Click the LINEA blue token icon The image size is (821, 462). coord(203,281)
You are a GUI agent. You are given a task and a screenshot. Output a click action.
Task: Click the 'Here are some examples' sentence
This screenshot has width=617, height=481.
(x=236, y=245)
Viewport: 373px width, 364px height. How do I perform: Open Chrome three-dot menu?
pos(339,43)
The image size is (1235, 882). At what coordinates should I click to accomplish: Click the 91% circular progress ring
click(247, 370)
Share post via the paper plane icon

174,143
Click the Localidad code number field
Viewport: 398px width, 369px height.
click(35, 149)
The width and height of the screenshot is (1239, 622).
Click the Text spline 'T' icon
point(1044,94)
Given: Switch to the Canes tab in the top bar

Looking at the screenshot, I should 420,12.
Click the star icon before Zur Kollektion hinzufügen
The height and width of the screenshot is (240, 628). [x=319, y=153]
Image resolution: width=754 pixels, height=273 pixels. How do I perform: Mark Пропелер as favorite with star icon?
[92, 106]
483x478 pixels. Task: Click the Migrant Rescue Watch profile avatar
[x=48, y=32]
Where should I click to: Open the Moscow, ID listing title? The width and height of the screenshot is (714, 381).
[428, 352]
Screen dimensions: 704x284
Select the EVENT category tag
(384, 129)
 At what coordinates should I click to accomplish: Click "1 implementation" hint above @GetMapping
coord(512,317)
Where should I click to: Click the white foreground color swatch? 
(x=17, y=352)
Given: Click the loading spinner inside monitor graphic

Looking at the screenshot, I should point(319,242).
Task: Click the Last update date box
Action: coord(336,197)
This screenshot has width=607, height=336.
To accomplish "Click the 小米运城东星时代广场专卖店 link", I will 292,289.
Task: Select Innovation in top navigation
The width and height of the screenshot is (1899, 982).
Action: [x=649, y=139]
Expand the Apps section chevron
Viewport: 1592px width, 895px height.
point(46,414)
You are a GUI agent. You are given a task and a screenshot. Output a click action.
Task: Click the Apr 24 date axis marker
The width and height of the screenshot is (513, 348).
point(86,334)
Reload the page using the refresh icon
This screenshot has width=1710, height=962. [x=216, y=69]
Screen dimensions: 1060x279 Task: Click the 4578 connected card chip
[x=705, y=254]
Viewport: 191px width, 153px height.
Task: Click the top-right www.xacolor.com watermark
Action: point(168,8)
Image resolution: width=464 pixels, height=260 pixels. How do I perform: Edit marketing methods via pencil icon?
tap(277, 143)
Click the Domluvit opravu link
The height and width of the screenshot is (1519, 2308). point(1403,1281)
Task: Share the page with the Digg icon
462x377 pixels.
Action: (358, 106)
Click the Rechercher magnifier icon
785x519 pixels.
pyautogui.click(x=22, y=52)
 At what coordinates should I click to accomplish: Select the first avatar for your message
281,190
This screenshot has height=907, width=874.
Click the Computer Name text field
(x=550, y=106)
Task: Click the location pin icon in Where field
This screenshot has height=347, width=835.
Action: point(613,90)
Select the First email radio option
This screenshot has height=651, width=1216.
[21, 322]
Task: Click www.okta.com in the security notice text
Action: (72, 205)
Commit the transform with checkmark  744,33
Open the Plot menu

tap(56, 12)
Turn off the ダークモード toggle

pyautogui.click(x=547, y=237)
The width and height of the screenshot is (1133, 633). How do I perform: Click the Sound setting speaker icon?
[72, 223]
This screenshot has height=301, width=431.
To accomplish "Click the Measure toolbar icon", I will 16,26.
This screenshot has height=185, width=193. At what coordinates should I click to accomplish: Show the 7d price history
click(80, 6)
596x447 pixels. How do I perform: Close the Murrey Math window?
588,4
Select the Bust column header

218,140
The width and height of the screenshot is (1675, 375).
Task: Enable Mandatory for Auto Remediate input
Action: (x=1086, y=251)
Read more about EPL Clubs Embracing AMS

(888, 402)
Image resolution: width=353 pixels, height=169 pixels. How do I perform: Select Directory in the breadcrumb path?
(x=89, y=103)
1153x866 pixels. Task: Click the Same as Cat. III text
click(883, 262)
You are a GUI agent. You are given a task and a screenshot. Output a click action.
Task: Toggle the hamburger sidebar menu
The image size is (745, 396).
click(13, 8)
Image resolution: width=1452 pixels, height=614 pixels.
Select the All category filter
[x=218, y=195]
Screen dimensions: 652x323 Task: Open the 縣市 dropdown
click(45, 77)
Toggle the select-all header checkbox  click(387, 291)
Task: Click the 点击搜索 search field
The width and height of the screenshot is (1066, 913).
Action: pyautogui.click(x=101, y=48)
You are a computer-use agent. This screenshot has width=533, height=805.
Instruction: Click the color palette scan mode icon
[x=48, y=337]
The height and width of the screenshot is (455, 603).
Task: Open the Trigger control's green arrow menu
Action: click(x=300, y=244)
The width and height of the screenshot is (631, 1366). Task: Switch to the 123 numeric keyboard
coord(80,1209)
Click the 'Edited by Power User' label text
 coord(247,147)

————

What you should do — Please rewrite all the records above with "GUI agent" changed to "interface agent", leaving everything else as it is.

Solved problem —
Click the LINEA blue token icon The image size is (821, 462). coord(203,281)
You are a interface agent. You are given a task and a screenshot. Output a click action.
Task: Click the 'Here are some examples' sentence
This screenshot has width=617, height=481.
(x=236, y=245)
Viewport: 373px width, 364px height. How do I perform: Open Chrome three-dot menu?
pos(339,43)
The image size is (1235, 882). At what coordinates should I click to accomplish: Click the 91% circular progress ring
click(247, 370)
Share post via the paper plane icon

174,143
Click the Localidad code number field
Viewport: 398px width, 369px height.
click(35, 149)
The width and height of the screenshot is (1239, 622).
Click the Text spline 'T' icon
point(1044,94)
Given: Switch to the Canes tab in the top bar

Looking at the screenshot, I should 420,12.
Click the star icon before Zur Kollektion hinzufügen
The height and width of the screenshot is (240, 628). [x=319, y=153]
Image resolution: width=754 pixels, height=273 pixels. How do I perform: Mark Пропелер as favorite with star icon?
[92, 106]
483x478 pixels. Task: Click the Migrant Rescue Watch profile avatar
[x=48, y=32]
Where should I click to: Open the Moscow, ID listing title? The width and height of the screenshot is (714, 381).
[428, 352]
Screen dimensions: 704x284
Select the EVENT category tag
(384, 129)
 At what coordinates should I click to accomplish: Click "1 implementation" hint above @GetMapping
coord(512,317)
Where should I click to: Click the white foreground color swatch? 
(x=17, y=352)
Given: Click the loading spinner inside monitor graphic

Looking at the screenshot, I should point(319,242).
Task: Click the Last update date box
Action: coord(336,197)
This screenshot has width=607, height=336.
To accomplish "Click the 小米运城东星时代广场专卖店 link", I will 292,289.
Task: Select Innovation in top navigation
The width and height of the screenshot is (1899, 982).
Action: [x=649, y=139]
Expand the Apps section chevron
Viewport: 1592px width, 895px height.
point(46,414)
You are a interface agent. You are given a task and a screenshot. Output a click action.
Task: Click the Apr 24 date axis marker
The width and height of the screenshot is (513, 348).
point(86,334)
Reload the page using the refresh icon
This screenshot has width=1710, height=962. [x=216, y=69]
Screen dimensions: 1060x279 Task: Click the 4578 connected card chip
[x=705, y=254]
Viewport: 191px width, 153px height.
Task: Click the top-right www.xacolor.com watermark
Action: point(168,8)
Image resolution: width=464 pixels, height=260 pixels. How do I perform: Edit marketing methods via pencil icon?
tap(277, 143)
Click the Domluvit opravu link
The height and width of the screenshot is (1519, 2308). point(1403,1281)
Task: Share the page with the Digg icon
462x377 pixels.
Action: (358, 106)
Click the Rechercher magnifier icon
785x519 pixels.
pyautogui.click(x=22, y=52)
 At what coordinates should I click to accomplish: Select the first avatar for your message
281,190
This screenshot has height=907, width=874.
Click the Computer Name text field
(x=550, y=106)
Task: Click the location pin icon in Where field
This screenshot has height=347, width=835.
Action: point(613,90)
Select the First email radio option
This screenshot has height=651, width=1216.
[21, 322]
Task: Click www.okta.com in the security notice text
Action: (72, 205)
Commit the transform with checkmark  744,33
Open the Plot menu

tap(56, 12)
Turn off the ダークモード toggle

pyautogui.click(x=547, y=237)
The width and height of the screenshot is (1133, 633). How do I perform: Click the Sound setting speaker icon?
[72, 223]
This screenshot has height=301, width=431.
To accomplish "Click the Measure toolbar icon", I will 16,26.
This screenshot has height=185, width=193. At what coordinates should I click to accomplish: Show the 7d price history
click(80, 6)
596x447 pixels. How do I perform: Close the Murrey Math window?
588,4
Select the Bust column header

218,140
The width and height of the screenshot is (1675, 375).
Task: Enable Mandatory for Auto Remediate input
Action: (x=1086, y=251)
Read more about EPL Clubs Embracing AMS

(888, 402)
Image resolution: width=353 pixels, height=169 pixels. How do I perform: Select Directory in the breadcrumb path?
(x=89, y=103)
1153x866 pixels. Task: Click the Same as Cat. III text
click(883, 262)
You are a interface agent. You are given a task and a screenshot. Output a click action.
Task: Toggle the hamburger sidebar menu
The image size is (745, 396).
click(13, 8)
Image resolution: width=1452 pixels, height=614 pixels.
Select the All category filter
[x=218, y=195]
Screen dimensions: 652x323 Task: Open the 縣市 dropdown
click(45, 77)
Toggle the select-all header checkbox  click(387, 291)
Task: Click the 点击搜索 search field
The width and height of the screenshot is (1066, 913).
Action: pyautogui.click(x=101, y=48)
You are a computer-use agent. This screenshot has width=533, height=805.
Instruction: Click the color palette scan mode icon
[x=48, y=337]
The height and width of the screenshot is (455, 603).
Task: Open the Trigger control's green arrow menu
Action: click(x=300, y=244)
The width and height of the screenshot is (631, 1366). Task: Switch to the 123 numeric keyboard
coord(80,1209)
Click the 'Edited by Power User' label text
 coord(247,147)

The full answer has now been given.